L’opposition togolaise continue d’appeler à « défendre la vérité des urnes ». Les accusations de fraude sont lancées en tir groupé par l’opposition à Faure Gnassingbé, mais les plus bruyantes émanent d’Agbéyomé Kodjo. Le domicile de l’ancien premier ministre de Gnassingbé Eyadema, passé dans l’opposition, tout comme celui de l’ancien archevêque de Lomé, un de ses soutiens de campagne, a été encerclé par les forces de sécurité quelques heures après la fermeture des bureaux de vote samedi.
Selon les autorités, une telle mesure a été adoptée pour « garantir sa sécurité ». D’après les résultats préliminaires de la Commission électorale indépendante (Céni), Agbéyomé Kodjo, qui annonçait une large victoire sur le président sortant, est arrivé en deuxième position avec 18.37% des voix, contre 72,36% pour Faure Gnassingbé. Le leader de l’ANC, Jean-Pierre Fabre, lui, arrive troisième avec 4,35% des suffrages. Faure Gnassingbé, toujours selon la Céni, a gagné 14 points de plus que lors du scrutin présidentiel 2015. La participation a également connu une embellie, passant à 76.63%, contre 61% en 2015. Dans le nord on parle d’un plébiscite avec jusqu’à 97% de participation et 93% des voix pour Faure Gnassingbé. Les chiffres ont été transmis à la Cour constitutionnelle, qui est dans son délai de six jours pour statuer, et annoncer les résultats définitifs.
Ces élections ont donné lieu à une exception. C’est en effet la première fois que la Céni proclame aussi vite les résultats d’un scrutin présidentiel. Pourquoi une telle rapidité? En principe, la compilation des votes ne devait pas permettre à la Ceni de donner les résultats avant lundi soir. Mais dimanche après-midi, le président de la Commission Tchambakou Ayassor a déclaré: « Nous sommes en train de tout mettre en œuvre pour publier les résultats au plus tôt ». Joignant le geste à la parole, la Ceni a publié les résultats dans la nuit de dimanche.
2 faits majeurs soulèvent des questions. D’une part, la rapidité de la proclamation des résultats, d’autre part, la victoire de Faure Gnassingbé au premier tour.

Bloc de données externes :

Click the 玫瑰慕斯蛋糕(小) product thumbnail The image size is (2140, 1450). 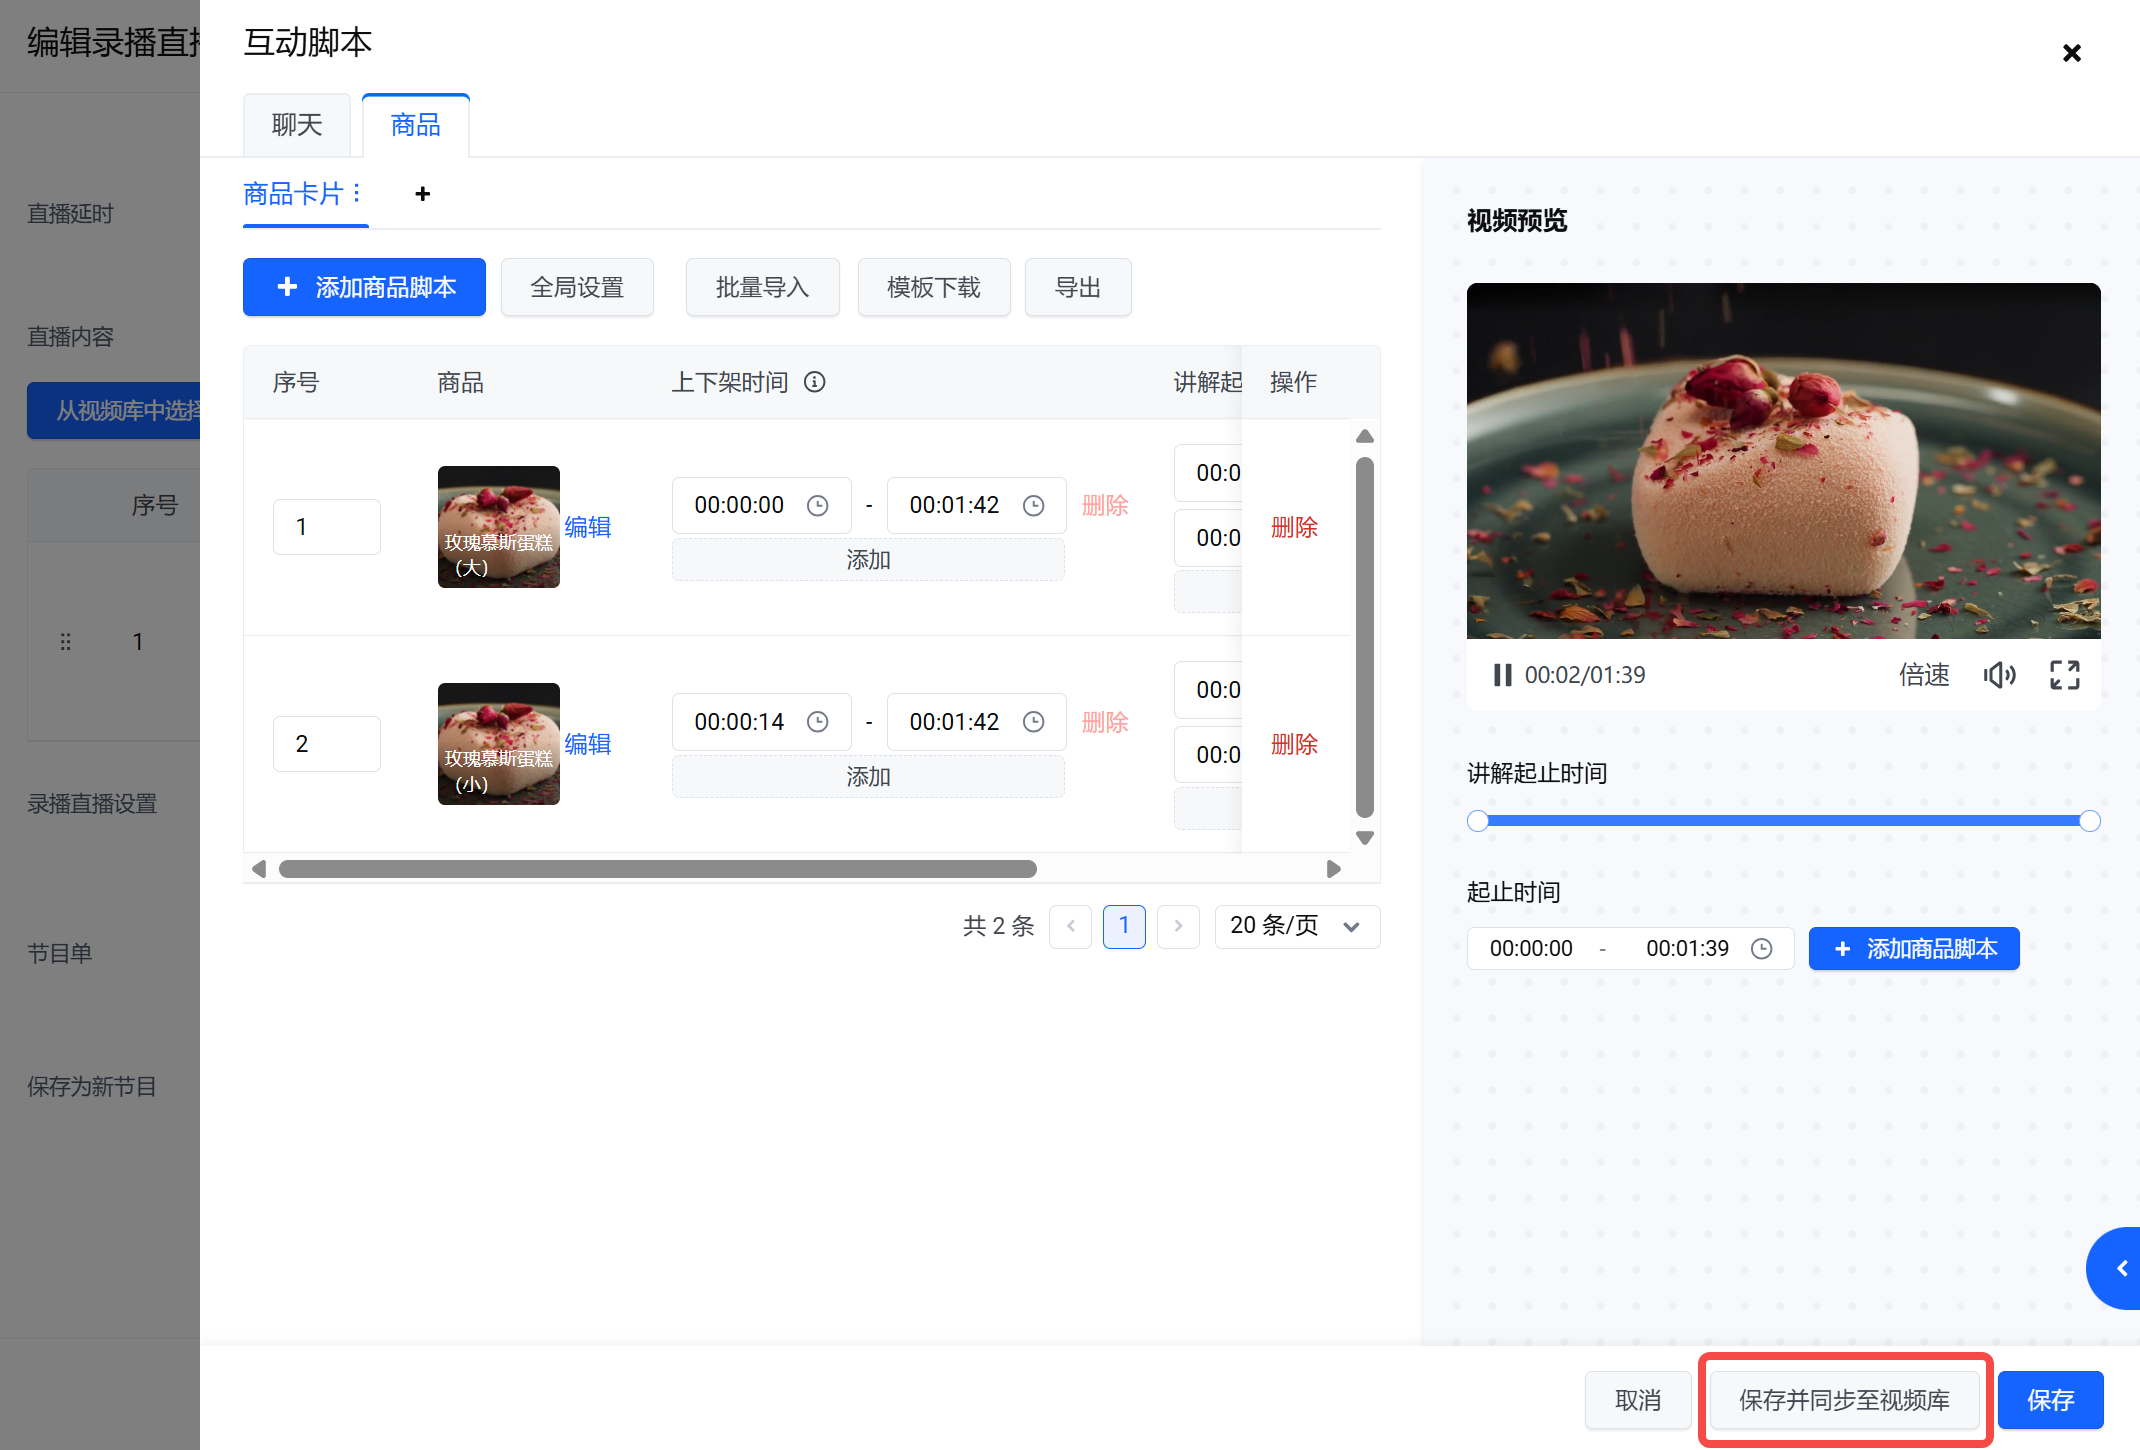click(498, 744)
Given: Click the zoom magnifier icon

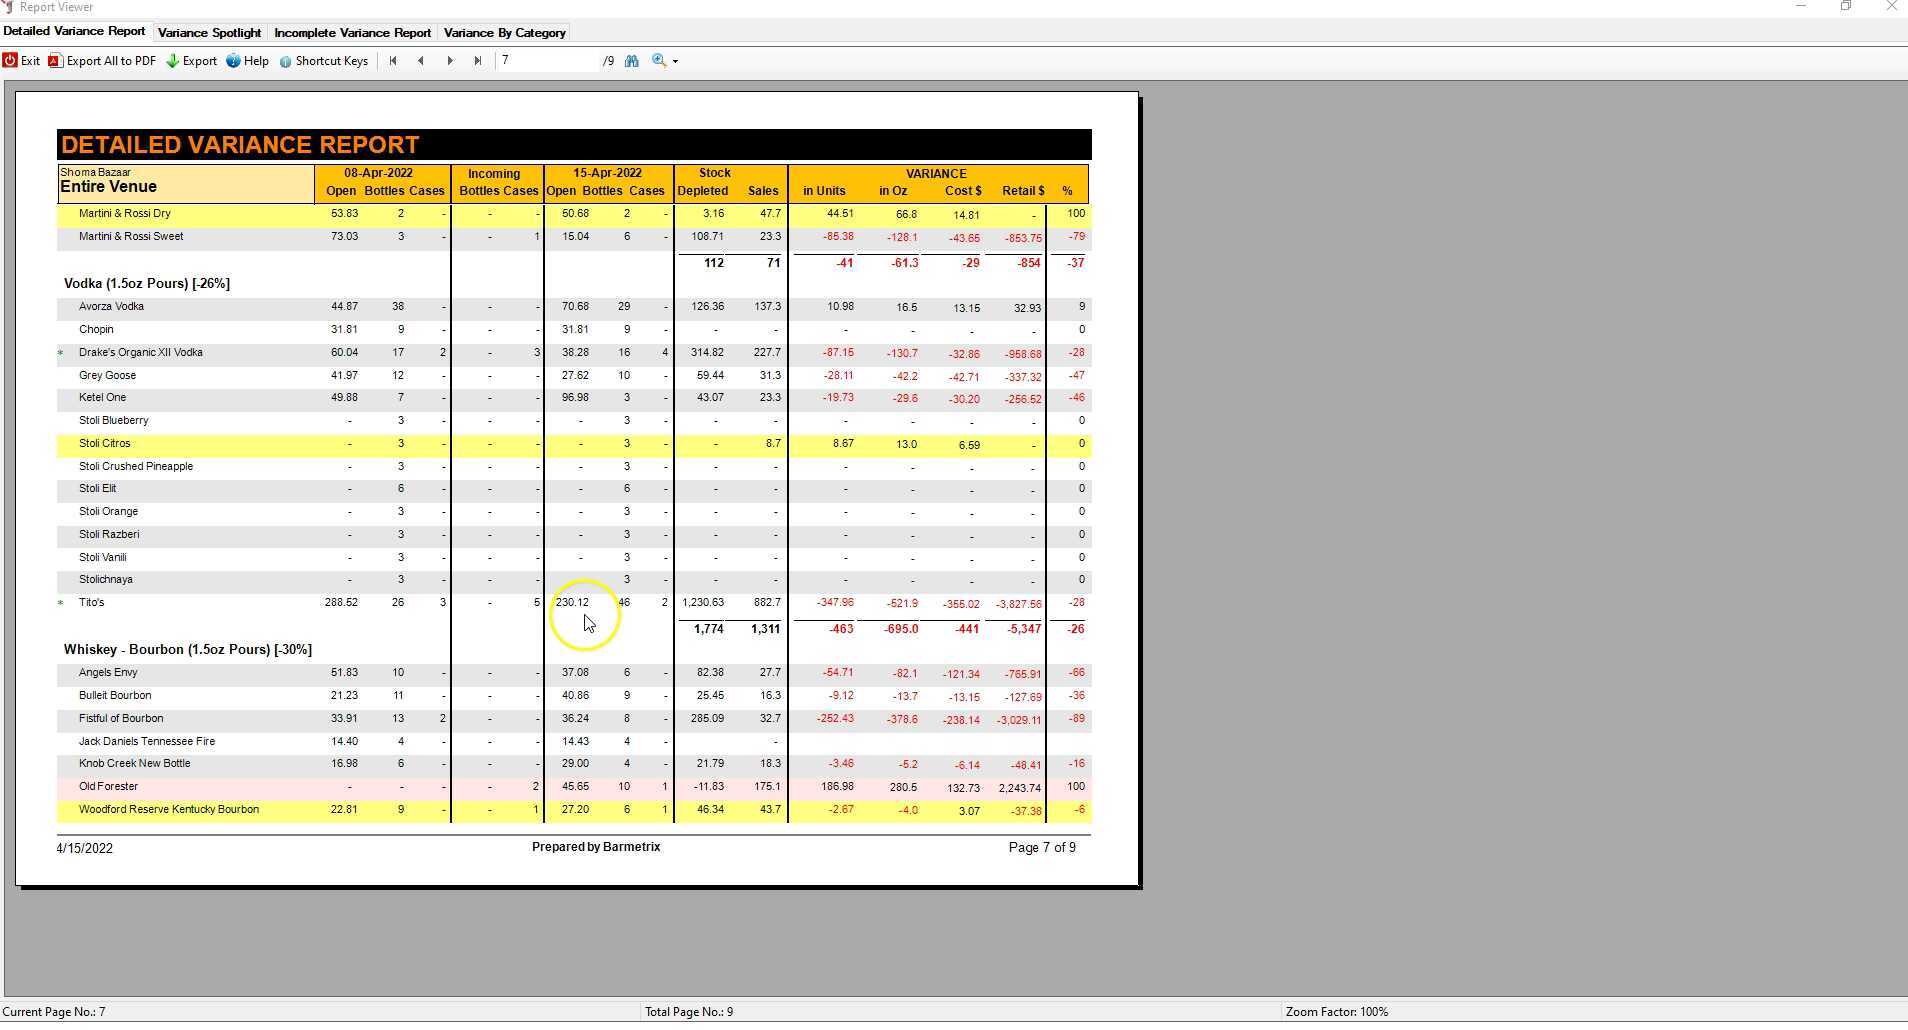Looking at the screenshot, I should coord(656,60).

La célérité exceptionnelle de la Céni était-elle une façon de faire taire les revendications de l’opposition? De ne pas lui offrir d’espace? Dans le cas contraire, le pouvoir aurait créé un vacuum et une insécurité politique, lesquels auraient donné le temps à ses adversaires de se mobiliser. La nature ayant horreur du vide, l’absence de réaction aurait été préjudiciable à Faure Gnassingbé. Face au danger, il était impératif d’occuper l’espace avec une autre vérité. Parce c’est ce dont il s’agit ici, un combat de vérités. Une contestation doit être tuée dans l’œuf, sinon, elle risque de devenir plus difficile à contenir, le temps lui donnant de l’ampleur, surtout en l’espèce, dans le contexte polémique de la candidature de Faure Gnassingbé à un 4e mandat.
Par ailleurs, sans K.O, les togolais les plus lasses auraient pu retrouver de la vigueur, et les 2 semaines entre la publication des résultats du 1er tour et le second tour, auraient constitué une brèche plus large, rappelant des frustrations éteintes par l’usure au combat, et l’inintelligence politique de l’opposition, dont la voix s’est noyée dans l’éclatement de la C14 et le boycott des législatives de décembre 2018.
Entre autres irrégularités dénoncées par la société civile: la composition du fichier électoral, notamment concernant les modalités de recensement des togolais de la diaspora, l’inversion de résultats, des bourrages d’urnes, ou encore des coupures d’internet sporadiques. Samedi, l’ANC a déclaré sur Twitter à propos de ses responsables politiques, qu’ils ont été « victimes de coupure de leur téléphone », ce qui a entravé « les communications avec les délégués dans les bureaux de vote ». L’Union africaine et la CEDEAO ont quant à elles salué la bonne tenue du scrutin.
Ces résultats préliminaires accélérés coupent l’herbe sous le pied des opposants à Faure Gnassingbé, et évitent une véritable crise post-électorale. Est-ce à dire que Faure Gnassingbé ne pouvait se faire réélire sans fraude? Non, mais tous ces éléments justifient un doute raisonnable concernant la vérité de la Céni.
D’aucun, à l’image de feu Pascal Lissouba, rappelleraient qu’après tout « en Afrique, on n’organise pas des élections pour les perdre ».